# Extrait
L’écran «hypnotise» littéralement notre regard, limite à l’extrême notre champ de vision et restreint abusivement la portée de celui-ci, ce qui diminue peu à peu ses facultés d’accommodement à la «ligne d’horizon» et nous menace de myopie. A quoi s’ajoute la permanente fatigue oculaire causée par une luminosité directe.
Est-il besoin de préciser que toutes ces agressions sont fortement aggravées dès que les nécessités professionnelles exigent une grande rapidité d’exécution des travaux. C’est alors une pression psychologique intense qui s’exerce à la fois sur notre mental et notre système nerveux, cette pression pouvant nous conduire, dans les cas extrêmes et sur les personnes plus fragiles, à un complet dérèglement de notre métabolisme et de nos facultés adaptatives.
En fait, si une activité de ce type est maintenue durant plusieurs années, la dégradation progressive de la santé est quasiment inéluctable. Tant que l’organisme est jeune, il supporte et s’adapte. Dès que l’âge commence à faire son oeuvre (autour de 40 ans en moyenne), ses défenses sont débordées et l’épuisement nerveux se déclare.
Les anxiolytiques ou antidépresseurs peuvent apporter une aide toute passagère et l’erreur serait de s’y accoutumer, car ils ne résolvent nullement le problème. Les seules solutions concrètes sont de deux ordres : celles qui dépendent de l’entreprise dans laquelle on travaille et celles qui dépendent de l’individu lui-même, ce qui n’exclut pas leur interaction souhaitable.

# Données enregistrées
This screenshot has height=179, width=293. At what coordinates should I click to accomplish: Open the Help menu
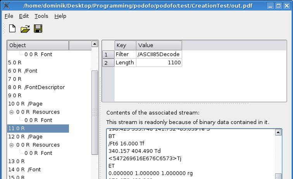[x=60, y=16]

# Consigne A
Répondez à ces questions sur l'extrait consacré au travail sur écran :
(i) De quelle affection la restriction du champ de vision nous menace-t-elle ?
(ii) Vers quel âge moyen les défenses de l'organisme sont-elles débordées ?
(iii) De qui dépendent les deux ordres de solutions concrètes ?
# Consigne B
Prolongez le texte sur les effets du travail sur écran après sa dernière phrase.

# Résultat attendu A
(i) De la myopie.
(ii) Autour de 40 ans.
(iii) De l'entreprise dans laquelle on travaille et de l'individu lui-même.

# Résultat attendu B
Il est aujourd’hui indispensable que les chefs d’entreprise comprennent que le bien-être physique et mental de leur personnel est la base même de leur productivité. L’énorme pression psychologique engendrée par l’informatique et sa rapidité (sans parler des dangers liés au rayonnement électromagnétique des ordinateurs et des téléphones portables, auxquels on ne peut pas être continuellement exposé sans dommages) nécessite au sein des entreprises une organisation fonctionnelle des locaux et des horaires permettant à chacun de pouvoir se détendre, se relaxer, «se récupérer» et prendre de temps à autre ses distances avec la surcharge émotive et psychologique ambiante.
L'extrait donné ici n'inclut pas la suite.